Прибытие каравана. — Странные занятия. — Снова в плену! — Ужасное помещенье. — Новые друзья. — Чудные уроки. — Прибытие в город.

Меня разбудил шум, раздавшийся позади хижины. Хруст песка и сухих камышин доказывал, что к хижине приближается много народу. Солнце вставало и уже было совсем светло. Вскоре из своей камышовой засады я увидела появившихся из-за угла двух ослов, подгоняемых каким-то новым туземцем, а за ним — двух людей, говоривших на знакомом мне языке.

— Полагаю, Константин Егорович, — говорил один из них, невысокий, сухощавый, с черными усами, редкой бородкой и блестящими выразительными глазами, — что вы ничего не будете иметь, если мы с вами до станции сделаем здесь маленький утренний привал?

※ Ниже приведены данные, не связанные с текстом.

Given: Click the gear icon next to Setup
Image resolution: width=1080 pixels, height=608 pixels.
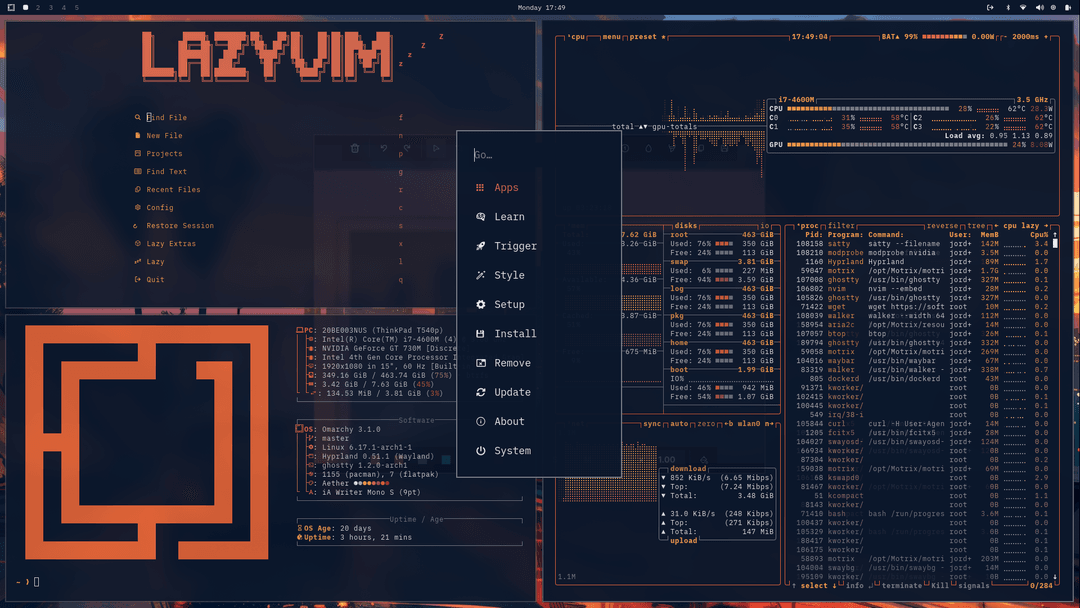Looking at the screenshot, I should [480, 304].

— Полагаю, Николай Сергеевич, — ответил другой высокий ростом, пожилой мужчина с большими седыми усами и такой же головой.

— Ей, Джума-бай, — крикнул первый ушедшему было туземцу. — Стой, братец, развьючивай ишаков: здесь мы будем пить чай! А, кардаш[5], - обратился он к вылезшему на голоса хозяину хижины.

— Салям алейкум![6] Чурек[7] у нас есть, а су[8] — иок[9]. А у тебя-то су бар?[10]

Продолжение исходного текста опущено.